(Screenshot and document pointing data)
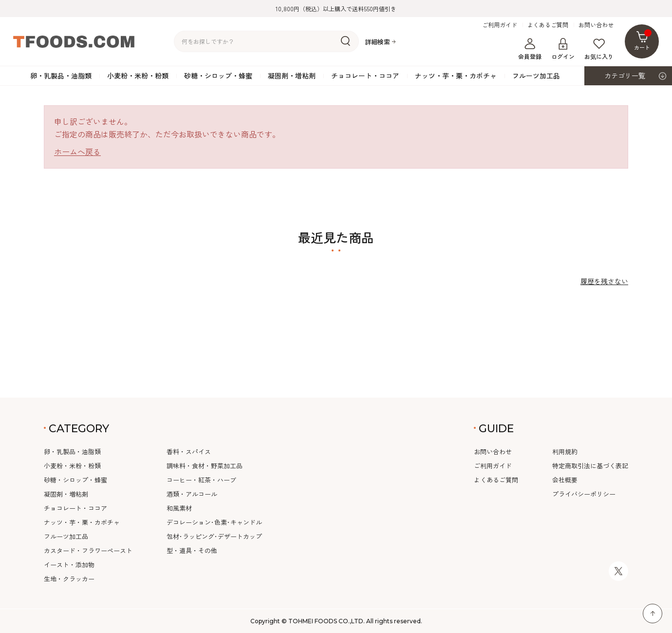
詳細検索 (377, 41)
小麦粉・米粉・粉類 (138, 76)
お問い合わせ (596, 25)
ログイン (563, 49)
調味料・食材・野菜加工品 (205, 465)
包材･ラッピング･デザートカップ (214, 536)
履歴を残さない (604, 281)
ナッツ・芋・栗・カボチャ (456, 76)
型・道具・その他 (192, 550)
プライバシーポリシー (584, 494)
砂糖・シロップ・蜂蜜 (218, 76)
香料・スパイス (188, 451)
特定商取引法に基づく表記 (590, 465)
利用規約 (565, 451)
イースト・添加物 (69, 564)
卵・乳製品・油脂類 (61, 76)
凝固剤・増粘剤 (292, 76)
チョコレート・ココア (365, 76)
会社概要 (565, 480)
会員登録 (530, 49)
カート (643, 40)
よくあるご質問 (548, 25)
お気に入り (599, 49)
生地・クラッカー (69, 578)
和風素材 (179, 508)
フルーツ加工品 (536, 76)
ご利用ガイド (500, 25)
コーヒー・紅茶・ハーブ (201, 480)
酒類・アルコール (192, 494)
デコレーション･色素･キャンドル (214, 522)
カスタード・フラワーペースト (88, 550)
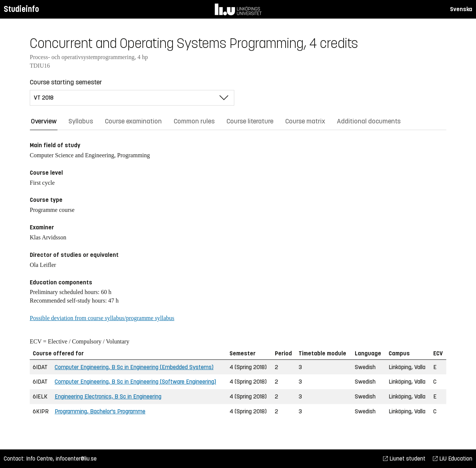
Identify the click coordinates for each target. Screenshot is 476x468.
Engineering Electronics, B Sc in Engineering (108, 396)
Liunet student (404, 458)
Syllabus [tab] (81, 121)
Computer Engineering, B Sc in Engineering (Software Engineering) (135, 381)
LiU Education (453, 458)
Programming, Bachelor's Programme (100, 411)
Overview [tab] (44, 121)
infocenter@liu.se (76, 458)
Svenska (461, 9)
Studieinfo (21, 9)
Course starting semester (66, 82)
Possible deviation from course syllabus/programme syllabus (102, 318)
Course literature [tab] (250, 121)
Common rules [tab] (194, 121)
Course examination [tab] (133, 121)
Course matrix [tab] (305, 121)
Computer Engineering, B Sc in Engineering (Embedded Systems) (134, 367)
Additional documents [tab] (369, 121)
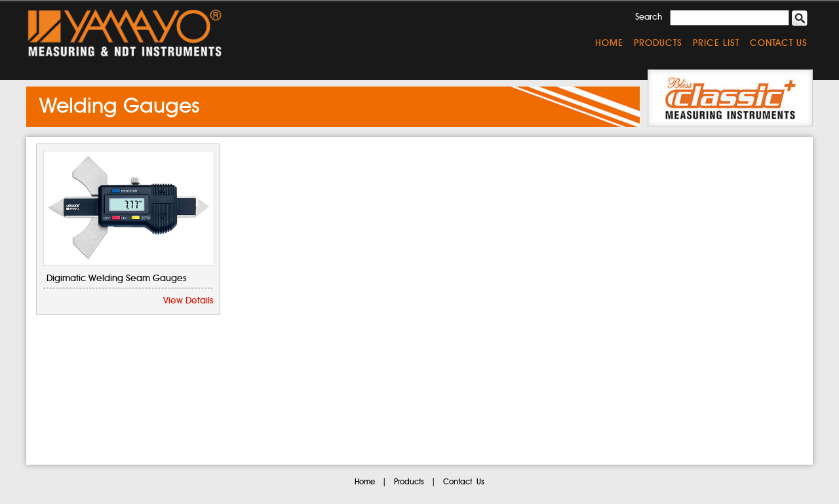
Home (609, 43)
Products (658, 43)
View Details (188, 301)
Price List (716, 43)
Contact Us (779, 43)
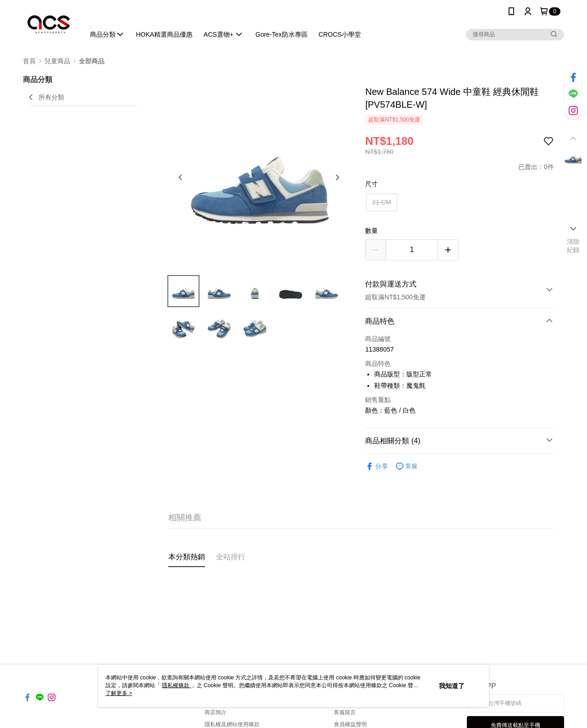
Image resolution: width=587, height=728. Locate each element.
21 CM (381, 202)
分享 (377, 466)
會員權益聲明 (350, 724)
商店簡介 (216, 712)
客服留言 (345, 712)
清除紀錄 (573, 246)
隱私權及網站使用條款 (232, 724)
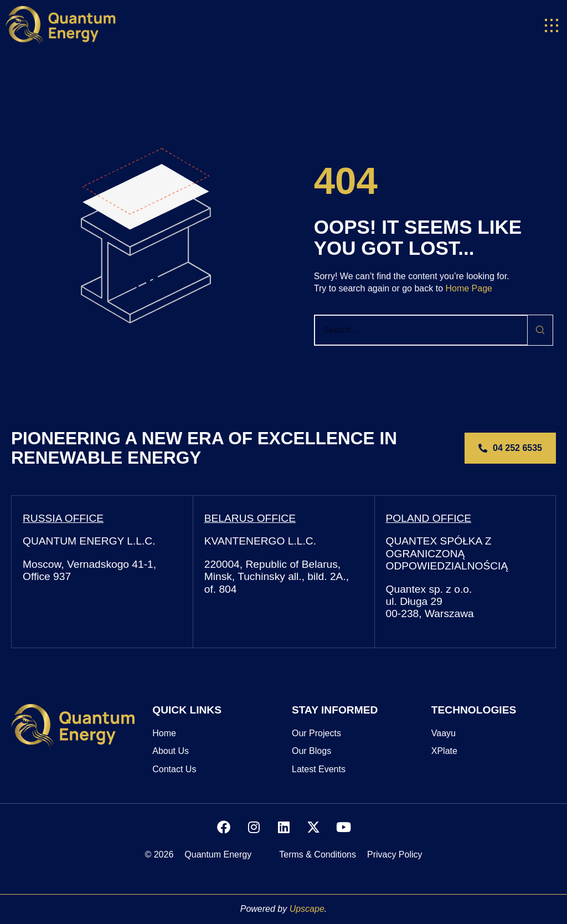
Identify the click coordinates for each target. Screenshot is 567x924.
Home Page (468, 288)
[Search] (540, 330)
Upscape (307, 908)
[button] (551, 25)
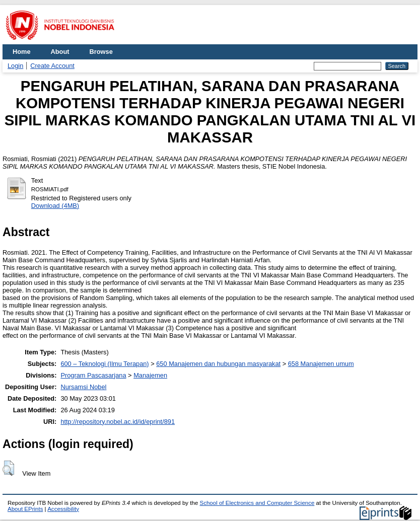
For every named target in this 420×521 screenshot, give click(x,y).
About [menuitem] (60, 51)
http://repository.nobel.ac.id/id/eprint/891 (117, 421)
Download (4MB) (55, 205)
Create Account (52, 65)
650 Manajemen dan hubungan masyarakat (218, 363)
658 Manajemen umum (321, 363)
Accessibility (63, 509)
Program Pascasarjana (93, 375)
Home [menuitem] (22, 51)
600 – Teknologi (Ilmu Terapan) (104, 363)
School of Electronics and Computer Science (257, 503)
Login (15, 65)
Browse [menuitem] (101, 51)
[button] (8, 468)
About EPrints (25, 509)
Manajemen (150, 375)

...

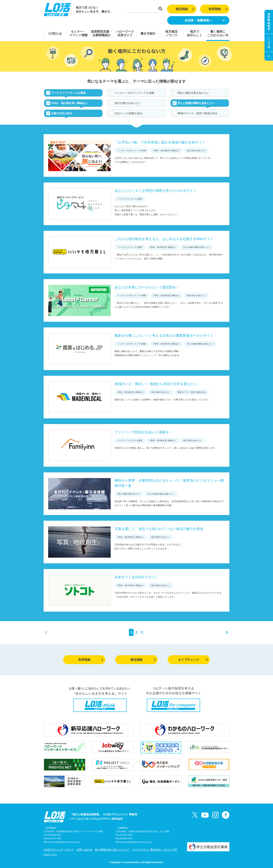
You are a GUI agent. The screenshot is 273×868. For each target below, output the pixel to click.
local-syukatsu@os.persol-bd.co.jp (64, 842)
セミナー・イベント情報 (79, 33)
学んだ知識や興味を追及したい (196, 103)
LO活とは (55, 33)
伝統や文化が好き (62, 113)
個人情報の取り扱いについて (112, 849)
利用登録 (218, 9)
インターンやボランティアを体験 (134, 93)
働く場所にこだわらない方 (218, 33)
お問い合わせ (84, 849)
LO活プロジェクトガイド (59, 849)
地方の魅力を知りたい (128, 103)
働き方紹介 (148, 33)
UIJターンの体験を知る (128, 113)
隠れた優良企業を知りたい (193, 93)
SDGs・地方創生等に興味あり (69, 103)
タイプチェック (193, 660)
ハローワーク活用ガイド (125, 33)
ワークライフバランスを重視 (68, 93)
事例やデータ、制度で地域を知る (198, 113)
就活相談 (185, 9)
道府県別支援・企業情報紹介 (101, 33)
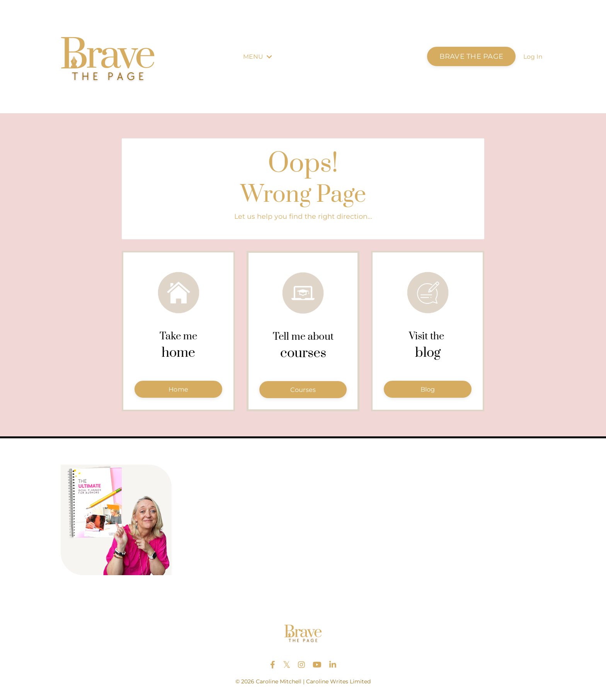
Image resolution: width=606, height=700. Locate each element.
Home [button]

* * *

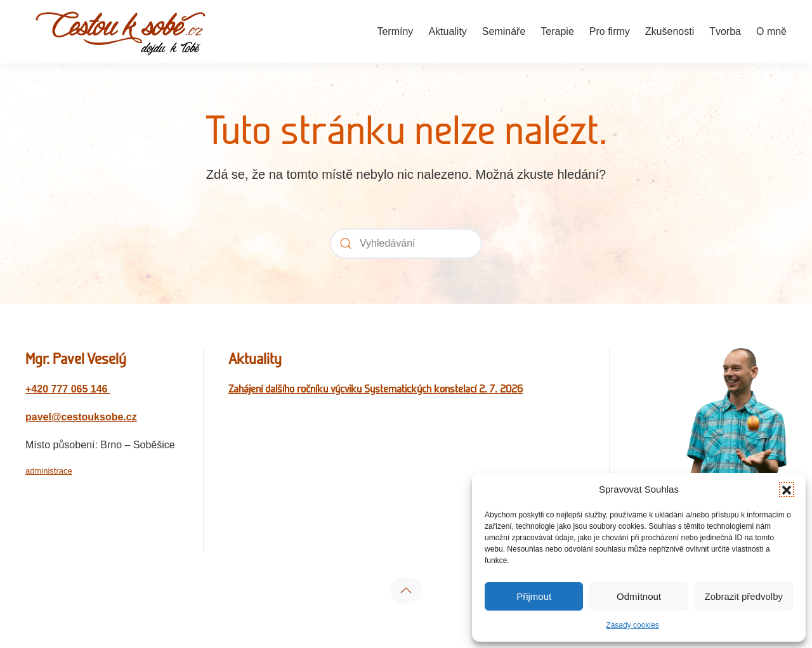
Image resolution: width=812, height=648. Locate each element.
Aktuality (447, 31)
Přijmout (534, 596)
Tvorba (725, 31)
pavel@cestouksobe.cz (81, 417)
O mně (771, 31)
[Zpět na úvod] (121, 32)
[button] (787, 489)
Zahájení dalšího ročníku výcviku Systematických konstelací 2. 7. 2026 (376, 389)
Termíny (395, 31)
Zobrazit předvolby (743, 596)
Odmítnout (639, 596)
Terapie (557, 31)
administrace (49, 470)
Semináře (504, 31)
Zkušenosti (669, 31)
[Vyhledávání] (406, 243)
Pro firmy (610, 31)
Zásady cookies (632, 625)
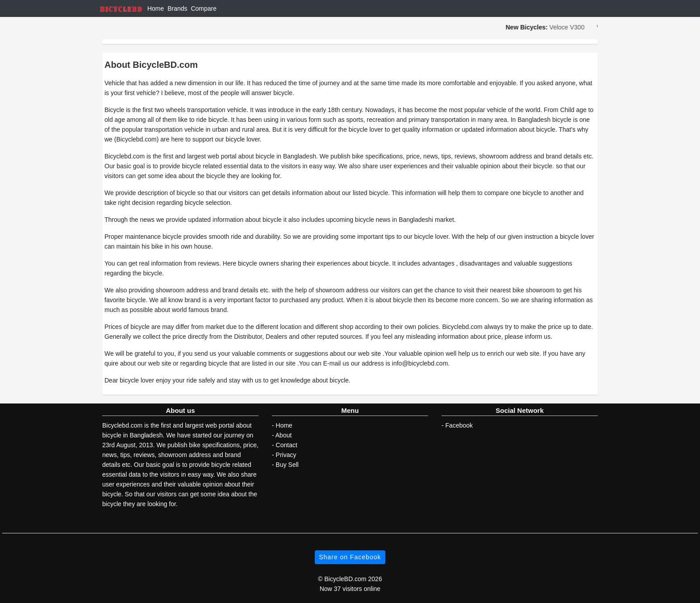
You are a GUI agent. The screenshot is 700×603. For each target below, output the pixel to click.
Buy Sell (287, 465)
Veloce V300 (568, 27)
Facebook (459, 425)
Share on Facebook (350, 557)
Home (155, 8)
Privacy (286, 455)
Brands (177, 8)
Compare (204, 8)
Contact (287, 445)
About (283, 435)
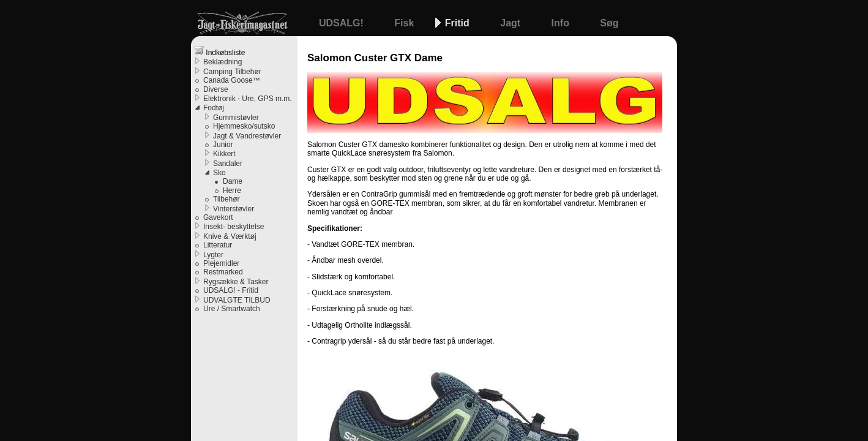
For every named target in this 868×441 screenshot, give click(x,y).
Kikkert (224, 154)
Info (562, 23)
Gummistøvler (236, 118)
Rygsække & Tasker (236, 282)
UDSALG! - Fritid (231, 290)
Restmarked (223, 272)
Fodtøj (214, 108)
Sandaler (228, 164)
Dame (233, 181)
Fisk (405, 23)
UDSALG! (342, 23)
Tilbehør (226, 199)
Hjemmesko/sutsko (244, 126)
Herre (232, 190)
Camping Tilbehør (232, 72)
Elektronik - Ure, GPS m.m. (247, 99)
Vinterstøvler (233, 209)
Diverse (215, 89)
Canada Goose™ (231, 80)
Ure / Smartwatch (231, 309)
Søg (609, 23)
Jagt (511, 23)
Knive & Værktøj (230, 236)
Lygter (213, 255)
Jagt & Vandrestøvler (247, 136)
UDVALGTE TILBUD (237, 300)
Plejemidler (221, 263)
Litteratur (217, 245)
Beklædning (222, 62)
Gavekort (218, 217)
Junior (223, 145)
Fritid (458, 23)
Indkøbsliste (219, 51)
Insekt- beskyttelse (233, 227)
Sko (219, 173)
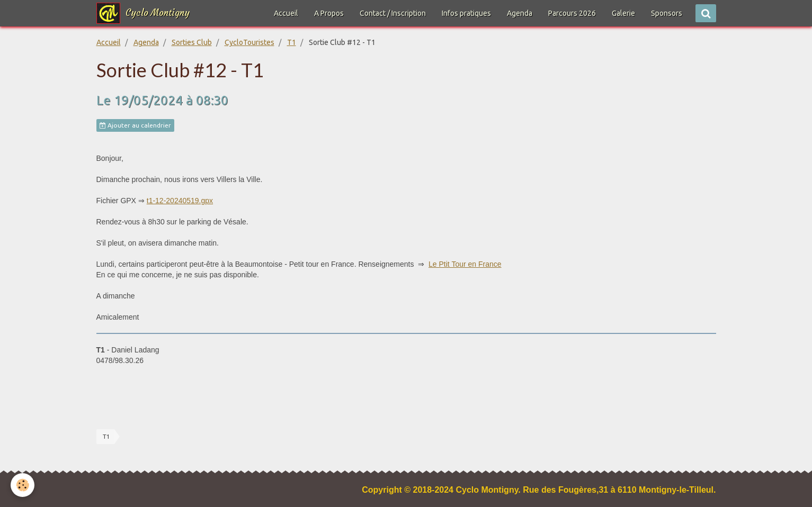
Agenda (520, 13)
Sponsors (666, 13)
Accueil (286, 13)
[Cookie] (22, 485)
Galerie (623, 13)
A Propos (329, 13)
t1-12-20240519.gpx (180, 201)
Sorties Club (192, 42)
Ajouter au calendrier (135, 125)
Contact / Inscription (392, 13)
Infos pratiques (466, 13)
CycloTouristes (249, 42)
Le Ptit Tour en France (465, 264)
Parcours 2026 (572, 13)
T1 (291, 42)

§ **To be done**: Repeat the items exactly as they appear, everything from the line containing "Galerie (623, 13)" down to the line containing "Le Ptit Tour en France (465, 264)", with both of those lines included.

§ **Solution to the exercise**:
Galerie (623, 13)
A Propos (329, 13)
t1-12-20240519.gpx (180, 201)
Sorties Club (192, 42)
Ajouter au calendrier (135, 125)
Contact / Inscription (392, 13)
Infos pratiques (466, 13)
CycloTouristes (249, 42)
Le Ptit Tour en France (465, 264)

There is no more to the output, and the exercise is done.